DVD: Pina

Wenders' elegiac film about the remarkable dancemaker loses 3D but gains aural lustre

The clips as you load the DVD show women in extremis - women tied to the end of a rope, women being assaulted by mass male groping, women dancing on pointe with bleeding chunks of meat stuffed into their ballet shoes. Pina Bausch’s commentaries on women make her ballets disquieting viewing. Wim Wenders’ film, released as a 3D version in cinemas earlier this year, takes you into those deep, confused questions that Bausch’s dance works put.

He had planned to make this film with Bausch, but her sudden death left him bereft. This film therefore became an elegy to her and her company, Tanztheater Wuppertal.

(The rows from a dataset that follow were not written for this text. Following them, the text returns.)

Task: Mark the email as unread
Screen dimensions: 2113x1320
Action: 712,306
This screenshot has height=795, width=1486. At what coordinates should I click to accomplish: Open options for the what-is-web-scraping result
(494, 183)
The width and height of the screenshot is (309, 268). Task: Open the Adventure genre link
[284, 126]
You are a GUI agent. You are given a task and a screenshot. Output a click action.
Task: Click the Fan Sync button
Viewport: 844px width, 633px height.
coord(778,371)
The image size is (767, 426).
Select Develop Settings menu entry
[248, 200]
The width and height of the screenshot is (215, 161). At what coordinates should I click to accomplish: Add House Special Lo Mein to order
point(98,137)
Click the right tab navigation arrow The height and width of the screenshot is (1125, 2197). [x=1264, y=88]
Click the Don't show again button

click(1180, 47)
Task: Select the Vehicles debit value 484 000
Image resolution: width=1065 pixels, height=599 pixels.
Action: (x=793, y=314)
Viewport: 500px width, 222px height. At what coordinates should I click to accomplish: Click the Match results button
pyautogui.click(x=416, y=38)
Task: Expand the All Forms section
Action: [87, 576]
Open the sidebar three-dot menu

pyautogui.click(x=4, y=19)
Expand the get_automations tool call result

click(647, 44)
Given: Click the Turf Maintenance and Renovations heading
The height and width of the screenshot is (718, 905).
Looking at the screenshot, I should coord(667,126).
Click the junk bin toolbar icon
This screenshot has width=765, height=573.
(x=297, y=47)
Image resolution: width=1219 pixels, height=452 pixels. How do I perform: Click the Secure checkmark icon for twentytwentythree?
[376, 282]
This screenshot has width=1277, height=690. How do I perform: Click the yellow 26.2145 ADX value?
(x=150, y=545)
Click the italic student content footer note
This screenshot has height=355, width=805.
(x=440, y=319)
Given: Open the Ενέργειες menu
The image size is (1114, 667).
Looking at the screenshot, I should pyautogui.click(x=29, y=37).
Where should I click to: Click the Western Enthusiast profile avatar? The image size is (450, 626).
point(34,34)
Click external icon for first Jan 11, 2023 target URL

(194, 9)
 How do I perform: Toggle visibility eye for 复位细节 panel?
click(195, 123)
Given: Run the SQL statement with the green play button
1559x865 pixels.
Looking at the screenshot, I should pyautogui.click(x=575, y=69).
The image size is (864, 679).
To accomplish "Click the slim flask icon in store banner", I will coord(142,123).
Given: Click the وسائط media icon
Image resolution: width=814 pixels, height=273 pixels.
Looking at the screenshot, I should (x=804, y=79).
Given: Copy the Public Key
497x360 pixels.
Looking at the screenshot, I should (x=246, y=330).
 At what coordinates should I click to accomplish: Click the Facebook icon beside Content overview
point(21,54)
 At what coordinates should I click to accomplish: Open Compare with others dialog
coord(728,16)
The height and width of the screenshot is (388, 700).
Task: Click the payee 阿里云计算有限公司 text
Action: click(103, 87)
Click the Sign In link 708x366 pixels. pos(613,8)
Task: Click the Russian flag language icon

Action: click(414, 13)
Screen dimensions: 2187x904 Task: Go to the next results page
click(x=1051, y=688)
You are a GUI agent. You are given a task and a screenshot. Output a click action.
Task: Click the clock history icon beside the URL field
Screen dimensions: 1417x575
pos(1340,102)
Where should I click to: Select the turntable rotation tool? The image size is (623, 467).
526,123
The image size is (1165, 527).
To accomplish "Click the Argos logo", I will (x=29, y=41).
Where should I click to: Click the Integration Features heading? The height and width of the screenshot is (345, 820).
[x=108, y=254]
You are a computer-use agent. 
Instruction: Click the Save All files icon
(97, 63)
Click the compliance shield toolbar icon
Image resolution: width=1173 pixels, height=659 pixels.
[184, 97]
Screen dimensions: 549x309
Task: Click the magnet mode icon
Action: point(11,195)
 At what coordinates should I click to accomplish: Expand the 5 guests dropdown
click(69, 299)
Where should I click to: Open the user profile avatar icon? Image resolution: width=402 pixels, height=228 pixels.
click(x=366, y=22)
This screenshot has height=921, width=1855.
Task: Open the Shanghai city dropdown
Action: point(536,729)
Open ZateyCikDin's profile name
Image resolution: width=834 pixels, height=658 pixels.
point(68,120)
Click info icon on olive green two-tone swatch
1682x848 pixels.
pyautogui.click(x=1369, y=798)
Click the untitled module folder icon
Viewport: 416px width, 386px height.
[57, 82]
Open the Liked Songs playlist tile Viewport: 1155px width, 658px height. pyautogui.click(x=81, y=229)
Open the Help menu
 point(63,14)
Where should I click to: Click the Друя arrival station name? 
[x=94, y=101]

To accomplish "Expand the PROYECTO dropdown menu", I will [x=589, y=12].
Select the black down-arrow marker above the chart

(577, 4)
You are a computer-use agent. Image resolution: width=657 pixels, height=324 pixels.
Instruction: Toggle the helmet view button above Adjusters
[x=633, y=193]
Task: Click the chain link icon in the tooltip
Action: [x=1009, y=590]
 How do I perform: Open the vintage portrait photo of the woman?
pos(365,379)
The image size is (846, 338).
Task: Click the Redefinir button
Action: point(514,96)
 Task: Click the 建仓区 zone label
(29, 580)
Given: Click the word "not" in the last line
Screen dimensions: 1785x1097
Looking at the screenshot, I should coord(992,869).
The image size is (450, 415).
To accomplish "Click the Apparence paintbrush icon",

I'd wondered if this orthodox DVD release would damage the impact of the film, shorn of its stunning 3D. But the intimacy of the camerawork in the performance shooting, its haunting of diagonals and perspective, make up for this loss. This isn’t the audience’s point of viewing, it’s a secret insider’s viewpoint, filmed in scrupulous closeness, highlighting the almost slavish devotion of her dancers.

There is rather too much of that, but mostly what you get is her dances. The film starts with a long chunk of her Rite of Spring, a beautiful, harrowing piece of male-female sex war on a peat-strewn floor. What you lose visually from the stunning 3D version you gain aurally with Pierre Boulez and the Cleveland Orchestra on your headphones, rather than ropy cinema speakers.

Wenders stamps his own mark insistently by staging disconcerting Bausch-ish sights outdoors - a woman in evening dress dancing yearningly under the busy Wuppertal elevated tram, carriages whizzing overhead, cars behind. These look self-conscious, intimidated by real surroundings. Perhaps the greatest tribute to be paid to Bausch's work is that even Wenders, with all his camera arts, can't make her exacting scenes any better than they are in the reality she set them in, on stage.